Перейти на страницу:
Изменить размер шрифта:

21

Одна она не рисовала, не писала красками. Занята она была разучиванием роли, а еще более тем, чтобы понравиться окружающим. С тетрадкой в руке она переходила от одного к другому, воздушная, очаровательная. «Ни цвета лица, ни форм, ни фигуры, ни голоса», – говорили про нее женщины, а между тем она наполняла пространство движением, красками, гармонией. Увядшая, миловидная, усталая, неутомимая, она была украшением и отрадой всего общества. Капризная, но всегда веселая, обидчивая, вспыльчивая, но вместе с тем сговорчивая и уживчивая, острая на язык, но тем не менее изысканно вежливая, тщеславная, скромная, правдивая, фальшивая, обворожительная, – если, обладая всеми этими качествами, Роза Тевенен не умела устраивать свои дела и не стала богиней, это объяснялось лишь жестокими временами, когда в Париже уже не находилось ни алтарей, ни фимиама для Граций. Даже гражданка Блез, говорившая о ней с гримаской и называвшая ее «мачехой», и та не могла не поддаться ее обаянию.

В театре Фейдо репетировали «Визитандинок», и Роза радовалась, что ей придется играть роль, в которой главное – естественность. Она стремилась к естественности, добивалась и находила ее.

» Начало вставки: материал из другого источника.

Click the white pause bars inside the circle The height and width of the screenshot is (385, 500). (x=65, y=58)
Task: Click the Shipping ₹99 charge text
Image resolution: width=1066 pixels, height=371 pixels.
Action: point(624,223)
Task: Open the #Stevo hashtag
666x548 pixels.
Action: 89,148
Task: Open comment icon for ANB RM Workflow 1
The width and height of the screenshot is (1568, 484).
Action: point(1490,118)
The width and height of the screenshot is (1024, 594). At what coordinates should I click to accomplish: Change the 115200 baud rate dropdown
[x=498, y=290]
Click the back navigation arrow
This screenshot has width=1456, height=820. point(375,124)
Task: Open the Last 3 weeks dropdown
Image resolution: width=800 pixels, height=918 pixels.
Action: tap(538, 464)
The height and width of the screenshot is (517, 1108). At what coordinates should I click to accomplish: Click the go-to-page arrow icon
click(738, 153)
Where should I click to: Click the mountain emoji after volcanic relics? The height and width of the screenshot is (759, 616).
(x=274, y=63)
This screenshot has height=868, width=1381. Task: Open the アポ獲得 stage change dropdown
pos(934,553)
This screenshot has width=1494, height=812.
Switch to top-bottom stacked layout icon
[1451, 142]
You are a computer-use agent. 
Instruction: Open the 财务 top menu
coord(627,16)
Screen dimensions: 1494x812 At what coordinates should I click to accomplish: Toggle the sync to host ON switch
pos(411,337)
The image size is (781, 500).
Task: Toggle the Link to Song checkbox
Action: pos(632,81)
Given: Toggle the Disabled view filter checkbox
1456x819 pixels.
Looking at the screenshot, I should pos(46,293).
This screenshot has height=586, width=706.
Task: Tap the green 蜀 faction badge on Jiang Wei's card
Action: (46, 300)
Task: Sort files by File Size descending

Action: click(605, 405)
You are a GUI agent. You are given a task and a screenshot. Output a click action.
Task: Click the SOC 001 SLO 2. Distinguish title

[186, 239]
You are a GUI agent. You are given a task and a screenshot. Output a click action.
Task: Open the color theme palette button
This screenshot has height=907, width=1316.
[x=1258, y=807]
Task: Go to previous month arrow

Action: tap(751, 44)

– Значит, мы уже не увидим «Памелы»? – спросил красавец Демаи.

Национальный театр закрыли, а актеров и актрис посадили в смирительный дом и в тюрьму Пелажи.

– И это называется свободой! – с негодованием воскликнула Роза Тевенен, поднимая к небу свои прекрасные голубые глаза.

– Актеры Национального театра – аристократы, – заметил Гамлен, – а пьеса гражданина Франсуа стремится вызвать у зрителей сожаление о привилегиях, утраченных дворянством.

– Неужели, господа, вы согласны слушать только тех, кто вам льстит? – возмутилась Роза Тевенен.

К полудню все проголодались и решили вернуться в харчевню.

Эварист, идя рядом с Элоди, напоминал ей, улыбаясь, их первые встречи.

– Два птенчика упали из гнезда под крышей на ваш подоконник. Вы вскормили их; один выжил и улетел. Другой умер в гнездышке из ваты, которое вы ему устроили. «Этого я больше любила», – сказали вы. В тот день, Элоди, у вас в волосах был красный бант.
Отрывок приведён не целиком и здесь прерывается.